| Yapılacak iş |
Aşağıdaki metin parçasında "275 entry daha" sözlerinden başlayıp "rezil bir başlık." sözlerine kadar inen her şeyi harfi harfine aynen yaz.

275 entry daha
  • değişti lan. vallahi de değişti billahi de değişti.

    defalarca kez okudunuz çocukluğuma dair anıları. artık çoğu kişi benim hayat hikâyemi biliyor neredeyse ama bir de bu bağlamda yazacağım çünkü bu başlık çok rezil bir başlık.

    ilkokula başlamadan önce okuma yazmayı biliyordum ben. annem öğretmişti. kırmızı - mavi çizgili güzel yazı defteri vardı hani. ha işte bizde yoktu ondan. bir ajandaya yaza yaza öğrendim ben yazı yazmayı. belki de bu sebepten yazım pek güzel değil şu anda.

    bir yandan da okumayı söküyordum doğal olarak. yaşım altı! annem; başımı okşuyor, sarılıyor, sürekli aynı sözü tekrarlıyordu:

    " ne olursa olsun seni okutacağız! "

| Ham veriler |
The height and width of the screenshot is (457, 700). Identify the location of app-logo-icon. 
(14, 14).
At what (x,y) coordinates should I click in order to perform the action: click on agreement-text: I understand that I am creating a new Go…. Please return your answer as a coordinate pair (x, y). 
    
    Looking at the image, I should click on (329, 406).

| Çözüm |
275 entry daha
  • değişti lan. vallahi de değişti billahi de değişti.

    defalarca kez okudunuz çocukluğuma dair anıları. artık çoğu kişi benim hayat hikâyemi biliyor neredeyse ama bir de bu bağlamda yazacağım çünkü bu başlık çok rezil bir başlık.